__Brief 1__. Decide whether each statement, (a) to (c), agrees with the Commissioner's decision below. Answer yes or no for each and quote the words of the decision that settle it. (a) The appeal tribunal gave its decision at Glasgow on 17 March 2006. (b) The Secretary of State opposed the view that the tribunal erred in law. (c) The claimant was born in 2005.
__Brief 2__. Reproduce the passage of the Commissioner's decision between "At paragraph two" and "taking this approach.", inclusive.

__Document__.
···
Commissioner’s Case No: CSDLA/427/06

THE SOCIAL SECURITY COMMISSIONERS


SOCIAL SECURITY ACT 1998

APPEAL FROM THE APPEAL TRIBUNAL UPON A QUESTION OF LAW

COMMISSIONER: D J MAY QC







Appellant: Respondent:


Tribunal: Glasgow Tribunal Case No:

DECISION OF SOCIAL SECURITY COMMISSIONER

1. My decision is that the decision of the appeal tribunal given at Glasgow on 17 March 2006 is not is not erroneous upon a point of law. The appeal fails. I dismiss it.

2. The claimant has appealed to the Commissioner against the decision of the tribunal which was to the effect that the claimant was not entitled to an award of disability living allowance from and including 27 July 2005. It should be noted that the claimant was born on 28 March 1997.

3. The claimant’s grounds of appeal are within short compass and are as follows:

“I refer to the Appeal Tribunal decision of 17/3/06 please treat this letter as application for leave to appear to the Commissioner on the grounds that the Tribunal have given inadequate reasons for decision.

At paragraph two of the reasons for decision the Tribunal state that ‘we accept that the claimant has dyslexia which is a learning disability causing difficulties with reading and writing. The need arising from this disorder is assistance with educational activities which the claimant receives at school. His grandmother also assists at home with his homework. The Tribunal consider such an assistance to be with the activities of reading and writing and does not class as attention with a bodily function’.

I refer to paragraph twenty of the Commissioners (sic) decision CDLA/395/2005 (copy attached) it is clear authority indicating that the Tribunal have erred in law in taking this approach.

I would also suggest that they have also erred by appearing to exclude ‘assistance with educational activities’.

This was dealt with in R(DLA) 1/04 where the argument for the Secretary of State that educational needs could be distinguished from help with bodily functions was rejected as wrong in law.”


4. The Secretary of State has support the appeal. In his submission he said:

“6. The tribunal concluded the extra supported provided by the school and the appointee with reading and writing was not attention in connection with a bodily function. The appointee’s representative contends the Tribunal has erred in law by reaching this conclusion and refers to paragraph 20 in CDLA/395/05; the Secretary of State supports this view:

‘Dyslexia, function and disablement

20. That is sufficient to deal with the appeal. I do not therefore need to deal with other issues raised. However, both parties gave evidence about, and addressed, wider issues about dyslexia and disability living allowance. This arose from the tribunal’s parting comment that:

‘we do not accept that the functions of reaching and writing are bodily functions.’

That is neither part of the tribunal decision nor necessary to it. Indeed, the tribunal took the pragmatic approach of assuming the opposite in the decision it took. As the point was a ground of appeal and addressed fully before me, I add that I agree with Mr Moore that the tribunal erred in so far as it made this statement as a statement of law. As the Commissioner said in CDLA 1420 2004:

‘If a person with dyslexia reasonably requires assistance from another person to read labels of instructions on tins, packets, etc when shopping or cooking, it seems to me that that is attention in connection with the bodily function of seeing. It seems to me that bodily function includes not just making out the shapes of letters or words, but also making sense of what those shapes signify. It does not matter that ‘communication’ is an activity, not a bodily function (see Commissioner’s decision R(DLA) 3/03) …”
···
__Data shown__.

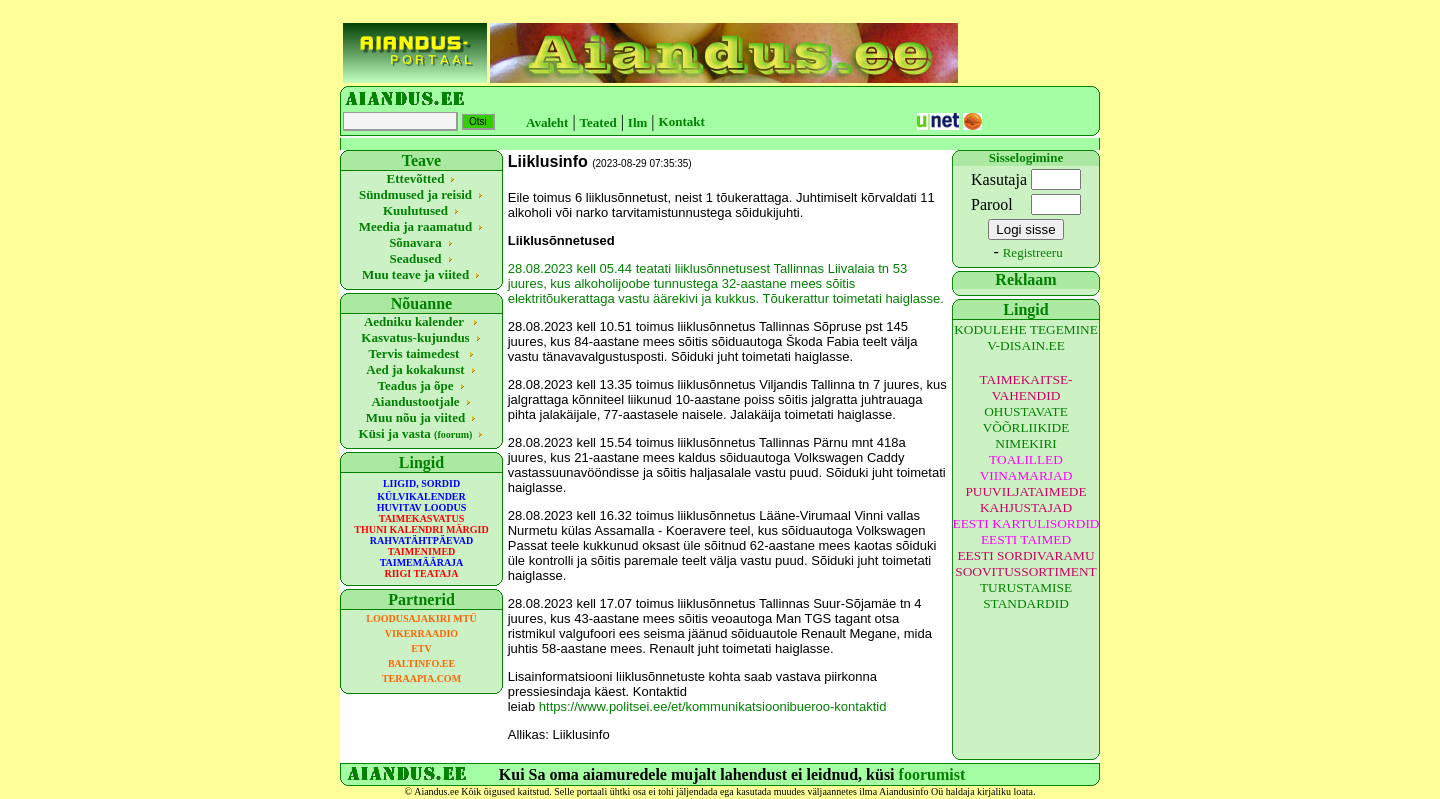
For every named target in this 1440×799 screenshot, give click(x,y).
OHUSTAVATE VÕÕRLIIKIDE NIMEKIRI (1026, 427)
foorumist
···
__Full answer 1__.
(a) Yes: "the decision of the appeal tribunal given at Glasgow on 17 March 2006"
(b) No: "the Secretary of State supports this view"
(c) No: "the claimant was born on 28 March 1997"

__Full answer 2__.
At paragraph two of the reasons for decision the Tribunal state that ‘we accept that the claimant has dyslexia which is a learning disability causing difficulties with reading and writing. The need arising from this disorder is assistance with educational activities which the claimant receives at school. His grandmother also assists at home with his homework. The Tribunal consider such an assistance to be with the activities of reading and writing and does not class as attention with a bodily function’.

I refer to paragraph twenty of the Commissioners (sic) decision CDLA/395/2005 (copy attached) it is clear authority indicating that the Tribunal have erred in law in taking this approach.